------ Exercise data
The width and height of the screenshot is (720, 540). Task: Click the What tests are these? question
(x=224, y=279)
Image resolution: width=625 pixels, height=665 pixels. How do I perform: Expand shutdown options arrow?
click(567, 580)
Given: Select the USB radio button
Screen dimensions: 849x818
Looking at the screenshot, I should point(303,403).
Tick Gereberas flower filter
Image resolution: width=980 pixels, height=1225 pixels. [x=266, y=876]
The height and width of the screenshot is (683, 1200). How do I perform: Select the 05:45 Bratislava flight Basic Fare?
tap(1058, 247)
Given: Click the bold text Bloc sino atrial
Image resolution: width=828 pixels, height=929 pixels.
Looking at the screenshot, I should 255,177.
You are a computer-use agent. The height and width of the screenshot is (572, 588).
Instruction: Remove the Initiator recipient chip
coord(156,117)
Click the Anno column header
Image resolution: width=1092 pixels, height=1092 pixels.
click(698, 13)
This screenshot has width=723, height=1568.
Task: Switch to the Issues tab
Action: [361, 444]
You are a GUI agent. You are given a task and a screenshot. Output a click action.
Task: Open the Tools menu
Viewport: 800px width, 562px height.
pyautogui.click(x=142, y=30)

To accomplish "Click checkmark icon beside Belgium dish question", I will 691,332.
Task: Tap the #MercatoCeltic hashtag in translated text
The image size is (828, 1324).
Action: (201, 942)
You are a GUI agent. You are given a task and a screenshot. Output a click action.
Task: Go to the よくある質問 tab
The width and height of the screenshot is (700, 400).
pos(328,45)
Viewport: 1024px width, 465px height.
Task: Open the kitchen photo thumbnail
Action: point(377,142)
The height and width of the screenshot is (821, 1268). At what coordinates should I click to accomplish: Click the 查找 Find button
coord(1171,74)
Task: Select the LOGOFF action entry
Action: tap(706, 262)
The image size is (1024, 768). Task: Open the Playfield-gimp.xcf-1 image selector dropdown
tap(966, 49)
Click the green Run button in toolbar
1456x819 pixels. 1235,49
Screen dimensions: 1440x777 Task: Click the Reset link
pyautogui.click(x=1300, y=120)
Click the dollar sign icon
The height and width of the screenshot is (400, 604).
------------
> [Problem to solve]:
Write out every line of the data above as a JSON list of strings, one string per line. Leave out the blank lines.

> [Exercise answer]:
[
  "The width and height of the screenshot is (720, 540). Task: Click the What tests are these? question",
  "(x=224, y=279)",
  "Image resolution: width=625 pixels, height=665 pixels. How do I perform: Expand shutdown options arrow?",
  "click(567, 580)",
  "Given: Select the USB radio button",
  "Screen dimensions: 849x818",
  "Looking at the screenshot, I should point(303,403).",
  "Tick Gereberas flower filter",
  "Image resolution: width=980 pixels, height=1225 pixels. [x=266, y=876]",
  "The height and width of the screenshot is (683, 1200). How do I perform: Select the 05:45 Bratislava flight Basic Fare?",
  "tap(1058, 247)",
  "Given: Click the bold text Bloc sino atrial",
  "Image resolution: width=828 pixels, height=929 pixels.",
  "Looking at the screenshot, I should 255,177.",
  "You are a computer-use agent. The height and width of the screenshot is (572, 588).",
  "Instruction: Remove the Initiator recipient chip",
  "coord(156,117)",
  "Click the Anno column header",
  "Image resolution: width=1092 pixels, height=1092 pixels.",
  "click(698, 13)",
  "This screenshot has width=723, height=1568.",
  "Task: Switch to the Issues tab",
  "Action: [361, 444]",
  "You are a GUI agent. You are given a task and a screenshot. Output a click action.",
  "Task: Open the Tools menu",
  "Viewport: 800px width, 562px height.",
  "pyautogui.click(x=142, y=30)",
  "To accomplish \"Click checkmark icon beside Belgium dish question\", I will 691,332.",
  "Task: Tap the #MercatoCeltic hashtag in translated text",
  "The image size is (828, 1324).",
  "Action: (201, 942)",
  "You are a GUI agent. You are given a task and a screenshot. Output a click action.",
  "Task: Go to the よくある質問 tab",
  "The width and height of the screenshot is (700, 400).",
  "pos(328,45)",
  "Viewport: 1024px width, 465px height.",
  "Task: Open the kitchen photo thumbnail",
  "Action: point(377,142)",
  "The height and width of the screenshot is (821, 1268). At what coordinates should I click to accomplish: Click the 查找 Find button",
  "coord(1171,74)",
  "Task: Select the LOGOFF action entry",
  "Action: tap(706, 262)",
  "The image size is (1024, 768). Task: Open the Playfield-gimp.xcf-1 image selector dropdown",
  "tap(966, 49)",
  "Click the green Run button in toolbar",
  "1456x819 pixels. 1235,49",
  "Screen dimensions: 1440x777 Task: Click the Reset link",
  "pyautogui.click(x=1300, y=120)",
  "Click the dollar sign icon",
  "The height and width of the screenshot is (400, 604)."
]